**Your task:** Copy the following items line for line, changing nothing.

______

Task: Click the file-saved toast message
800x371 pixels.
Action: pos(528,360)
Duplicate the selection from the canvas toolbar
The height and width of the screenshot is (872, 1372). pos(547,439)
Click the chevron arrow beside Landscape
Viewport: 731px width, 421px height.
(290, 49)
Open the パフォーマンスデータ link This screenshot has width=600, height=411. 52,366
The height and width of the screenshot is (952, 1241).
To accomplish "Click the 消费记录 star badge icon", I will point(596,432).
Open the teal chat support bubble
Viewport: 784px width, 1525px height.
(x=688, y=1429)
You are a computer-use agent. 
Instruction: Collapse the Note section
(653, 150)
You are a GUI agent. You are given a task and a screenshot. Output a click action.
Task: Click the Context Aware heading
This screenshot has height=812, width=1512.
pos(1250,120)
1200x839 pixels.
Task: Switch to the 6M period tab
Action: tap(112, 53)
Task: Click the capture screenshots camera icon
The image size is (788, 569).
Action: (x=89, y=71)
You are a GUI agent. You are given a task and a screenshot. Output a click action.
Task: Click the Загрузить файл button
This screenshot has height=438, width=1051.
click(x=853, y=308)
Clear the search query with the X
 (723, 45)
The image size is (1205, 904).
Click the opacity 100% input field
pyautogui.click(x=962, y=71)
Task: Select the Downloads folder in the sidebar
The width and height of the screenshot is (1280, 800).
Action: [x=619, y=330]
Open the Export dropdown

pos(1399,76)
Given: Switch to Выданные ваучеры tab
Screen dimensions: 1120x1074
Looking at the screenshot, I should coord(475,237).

______

**Answer in full:**
Task: Click the file-saved toast message
800x371 pixels.
Action: pos(528,360)
Duplicate the selection from the canvas toolbar
The height and width of the screenshot is (872, 1372). pos(547,439)
Click the chevron arrow beside Landscape
Viewport: 731px width, 421px height.
(290, 49)
Open the パフォーマンスデータ link This screenshot has width=600, height=411. 52,366
The height and width of the screenshot is (952, 1241).
To accomplish "Click the 消费记录 star badge icon", I will point(596,432).
Open the teal chat support bubble
Viewport: 784px width, 1525px height.
(x=688, y=1429)
You are a computer-use agent. 
Instruction: Collapse the Note section
(653, 150)
You are a GUI agent. You are given a task and a screenshot. Output a click action.
Task: Click the Context Aware heading
This screenshot has height=812, width=1512.
pos(1250,120)
1200x839 pixels.
Task: Switch to the 6M period tab
Action: tap(112, 53)
Task: Click the capture screenshots camera icon
The image size is (788, 569).
Action: (x=89, y=71)
You are a GUI agent. You are given a task and a screenshot. Output a click action.
Task: Click the Загрузить файл button
This screenshot has height=438, width=1051.
click(x=853, y=308)
Clear the search query with the X
 (723, 45)
The image size is (1205, 904).
Click the opacity 100% input field
pyautogui.click(x=962, y=71)
Task: Select the Downloads folder in the sidebar
The width and height of the screenshot is (1280, 800).
Action: [x=619, y=330]
Open the Export dropdown

pos(1399,76)
Given: Switch to Выданные ваучеры tab
Screen dimensions: 1120x1074
Looking at the screenshot, I should coord(475,237).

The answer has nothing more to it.